Directions for this task - In the entries below, the lines from the one with "Given: Collapse the" through the one with "Task: Open the Single" are to be copied exactly; both ends count.

Source data -

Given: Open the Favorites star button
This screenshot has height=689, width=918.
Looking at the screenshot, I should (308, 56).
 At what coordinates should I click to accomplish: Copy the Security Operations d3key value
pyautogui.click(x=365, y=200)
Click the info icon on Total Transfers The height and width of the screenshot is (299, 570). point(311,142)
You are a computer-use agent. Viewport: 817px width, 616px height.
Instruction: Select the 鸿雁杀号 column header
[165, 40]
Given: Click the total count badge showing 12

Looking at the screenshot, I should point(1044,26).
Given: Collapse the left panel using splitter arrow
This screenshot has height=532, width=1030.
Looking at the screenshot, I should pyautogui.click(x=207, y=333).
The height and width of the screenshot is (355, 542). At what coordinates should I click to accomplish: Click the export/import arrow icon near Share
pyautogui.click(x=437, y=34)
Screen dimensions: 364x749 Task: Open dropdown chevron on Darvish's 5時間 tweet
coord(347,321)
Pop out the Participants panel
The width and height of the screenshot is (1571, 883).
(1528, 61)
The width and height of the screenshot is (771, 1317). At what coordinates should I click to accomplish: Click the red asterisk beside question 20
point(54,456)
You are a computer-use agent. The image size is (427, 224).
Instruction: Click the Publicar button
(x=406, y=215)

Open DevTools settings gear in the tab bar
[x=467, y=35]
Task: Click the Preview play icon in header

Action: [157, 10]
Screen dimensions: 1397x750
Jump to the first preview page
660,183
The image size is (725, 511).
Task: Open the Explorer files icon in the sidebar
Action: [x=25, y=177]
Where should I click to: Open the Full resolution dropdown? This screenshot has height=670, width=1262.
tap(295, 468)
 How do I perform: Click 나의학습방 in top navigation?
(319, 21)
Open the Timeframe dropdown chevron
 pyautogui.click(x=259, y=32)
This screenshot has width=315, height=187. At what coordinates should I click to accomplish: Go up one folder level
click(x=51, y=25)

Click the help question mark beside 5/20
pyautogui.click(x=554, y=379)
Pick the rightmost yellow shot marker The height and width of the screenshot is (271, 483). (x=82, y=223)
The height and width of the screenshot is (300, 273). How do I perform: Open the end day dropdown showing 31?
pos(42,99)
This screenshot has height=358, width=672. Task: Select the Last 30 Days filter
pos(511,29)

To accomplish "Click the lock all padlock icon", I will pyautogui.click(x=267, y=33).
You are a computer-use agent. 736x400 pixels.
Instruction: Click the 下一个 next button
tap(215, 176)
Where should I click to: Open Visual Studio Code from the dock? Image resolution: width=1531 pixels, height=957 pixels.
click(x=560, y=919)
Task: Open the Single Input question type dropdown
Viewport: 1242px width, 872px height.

Exercise solution -
Given: Collapse the left panel using splitter arrow
This screenshot has height=532, width=1030.
Looking at the screenshot, I should pyautogui.click(x=207, y=333).
The height and width of the screenshot is (355, 542). At what coordinates should I click to accomplish: Click the export/import arrow icon near Share
pyautogui.click(x=437, y=34)
Screen dimensions: 364x749 Task: Open dropdown chevron on Darvish's 5時間 tweet
coord(347,321)
Pop out the Participants panel
The width and height of the screenshot is (1571, 883).
(1528, 61)
The width and height of the screenshot is (771, 1317). At what coordinates should I click to accomplish: Click the red asterisk beside question 20
point(54,456)
You are a computer-use agent. The image size is (427, 224).
Instruction: Click the Publicar button
(x=406, y=215)

Open DevTools settings gear in the tab bar
[x=467, y=35]
Task: Click the Preview play icon in header

Action: [157, 10]
Screen dimensions: 1397x750
Jump to the first preview page
660,183
The image size is (725, 511).
Task: Open the Explorer files icon in the sidebar
Action: [x=25, y=177]
Where should I click to: Open the Full resolution dropdown? This screenshot has height=670, width=1262.
tap(295, 468)
 How do I perform: Click 나의학습방 in top navigation?
(319, 21)
Open the Timeframe dropdown chevron
 pyautogui.click(x=259, y=32)
This screenshot has width=315, height=187. At what coordinates should I click to accomplish: Go up one folder level
click(x=51, y=25)

Click the help question mark beside 5/20
pyautogui.click(x=554, y=379)
Pick the rightmost yellow shot marker The height and width of the screenshot is (271, 483). (x=82, y=223)
The height and width of the screenshot is (300, 273). How do I perform: Open the end day dropdown showing 31?
pos(42,99)
This screenshot has height=358, width=672. Task: Select the Last 30 Days filter
pos(511,29)

To accomplish "Click the lock all padlock icon", I will pyautogui.click(x=267, y=33).
You are a computer-use agent. 736x400 pixels.
Instruction: Click the 下一个 next button
tap(215, 176)
Where should I click to: Open Visual Studio Code from the dock? Image resolution: width=1531 pixels, height=957 pixels.
click(x=560, y=919)
Task: Open the Single Input question type dropdown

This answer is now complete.